In 1854 he was temporarily back in Russia and during the summer he met his remote cousin Olga. She was eighteen and he was thirty-six. A romance blossomed and for a while it looked like he was going to get married. But when it came down to it, he didn’t choose domestic happiness, but instead, as he described it in a letter to countess Lambert, a gypsy existence abroad, following Pauline wherever she goes, and that shall be his fate. Fate, he said, was invented by weak characters, so that they would not have to take responsibility for the way their lives turned out. 

Ménage à Trois

In Smoke the protagonist Litvinov is in Baden Baden to meet up with his fiancé Olga and travel back to Russia with her. While he is waiting for her to arrive, he unexpectedly meets his first love, Irina. Ten years ago the two of them were going to get married, but Irina broke with him when she had the opportunity to get into the highest social circles in St Petersburg through a wealthy relative. Now she is married to some important person. After a few meetings their old love blossoms up again and they have an affair.

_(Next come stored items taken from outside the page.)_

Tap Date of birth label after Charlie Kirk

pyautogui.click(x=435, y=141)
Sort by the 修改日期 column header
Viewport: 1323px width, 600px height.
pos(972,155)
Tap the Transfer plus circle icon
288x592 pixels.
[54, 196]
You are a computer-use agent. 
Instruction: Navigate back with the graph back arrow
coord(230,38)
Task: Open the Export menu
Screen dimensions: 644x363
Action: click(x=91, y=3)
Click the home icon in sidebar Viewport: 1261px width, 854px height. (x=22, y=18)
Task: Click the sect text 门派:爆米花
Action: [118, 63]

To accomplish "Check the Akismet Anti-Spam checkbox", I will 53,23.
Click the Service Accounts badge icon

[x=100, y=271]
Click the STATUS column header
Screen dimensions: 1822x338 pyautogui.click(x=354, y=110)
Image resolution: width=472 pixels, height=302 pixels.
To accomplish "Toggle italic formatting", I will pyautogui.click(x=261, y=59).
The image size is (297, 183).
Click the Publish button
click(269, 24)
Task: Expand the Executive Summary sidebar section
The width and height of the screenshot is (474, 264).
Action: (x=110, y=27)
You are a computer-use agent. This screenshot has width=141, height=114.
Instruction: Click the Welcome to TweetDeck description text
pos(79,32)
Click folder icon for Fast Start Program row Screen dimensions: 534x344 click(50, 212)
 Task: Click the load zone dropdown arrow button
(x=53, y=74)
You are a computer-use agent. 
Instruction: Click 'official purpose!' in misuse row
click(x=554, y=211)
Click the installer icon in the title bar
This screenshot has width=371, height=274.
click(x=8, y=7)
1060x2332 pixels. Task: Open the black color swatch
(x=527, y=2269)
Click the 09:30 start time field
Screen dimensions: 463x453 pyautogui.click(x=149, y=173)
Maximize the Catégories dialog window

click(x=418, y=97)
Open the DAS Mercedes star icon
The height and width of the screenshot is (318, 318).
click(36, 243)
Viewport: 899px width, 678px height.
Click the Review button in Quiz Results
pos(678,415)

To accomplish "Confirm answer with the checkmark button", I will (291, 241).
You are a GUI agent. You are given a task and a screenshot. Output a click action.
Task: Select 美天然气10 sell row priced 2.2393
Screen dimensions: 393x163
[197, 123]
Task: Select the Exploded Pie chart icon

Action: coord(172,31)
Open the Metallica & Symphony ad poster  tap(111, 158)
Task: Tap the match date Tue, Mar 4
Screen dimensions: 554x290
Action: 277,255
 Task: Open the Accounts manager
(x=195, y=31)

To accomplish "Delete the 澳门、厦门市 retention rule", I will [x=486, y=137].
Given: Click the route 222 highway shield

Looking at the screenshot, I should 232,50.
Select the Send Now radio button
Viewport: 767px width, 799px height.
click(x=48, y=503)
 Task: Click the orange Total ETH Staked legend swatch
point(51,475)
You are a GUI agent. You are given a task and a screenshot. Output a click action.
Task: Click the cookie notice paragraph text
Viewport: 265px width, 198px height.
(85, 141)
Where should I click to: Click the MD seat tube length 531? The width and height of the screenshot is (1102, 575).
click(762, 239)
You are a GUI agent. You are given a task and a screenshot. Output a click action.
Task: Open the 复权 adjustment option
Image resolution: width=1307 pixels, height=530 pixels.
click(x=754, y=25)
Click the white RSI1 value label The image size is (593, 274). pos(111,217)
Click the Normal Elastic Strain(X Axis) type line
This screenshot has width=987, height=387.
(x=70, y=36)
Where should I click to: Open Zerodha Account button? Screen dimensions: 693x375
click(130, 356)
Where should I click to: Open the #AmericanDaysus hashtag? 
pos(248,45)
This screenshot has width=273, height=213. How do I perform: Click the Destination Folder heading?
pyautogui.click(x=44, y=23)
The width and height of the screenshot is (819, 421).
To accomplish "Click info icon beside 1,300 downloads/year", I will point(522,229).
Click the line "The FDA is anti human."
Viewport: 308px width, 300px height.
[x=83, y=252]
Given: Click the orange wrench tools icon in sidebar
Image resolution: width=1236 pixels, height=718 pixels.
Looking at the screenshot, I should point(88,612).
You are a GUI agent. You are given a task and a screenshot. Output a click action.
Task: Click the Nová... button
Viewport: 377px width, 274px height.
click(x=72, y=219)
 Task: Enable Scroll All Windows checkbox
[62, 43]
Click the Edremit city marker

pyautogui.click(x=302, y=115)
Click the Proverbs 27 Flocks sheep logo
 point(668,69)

Irina tells him she is willing to give up her luxury life for him, and when the sweet, good and wise Olga finally arrives in Baden Baden, Litvinov breaks off the engagement. Then he receives a letter from Irina: she is not going to leave her husband after all and offers Litvinov the opportunity to become her lover. Litvinov does something that Turgenev never did: he thanks for the honour and returns to Russia alone. In the epilogue Turgenev writes that Litvinov did meet Olga again some years later and that she forgave him, suggesting that they may have gotten married.

What if…

Turgenev was not unhappy in his strange relationship with Pauline, but here he appears to have been thinking “what if…” Politics may be controversial, love is universal.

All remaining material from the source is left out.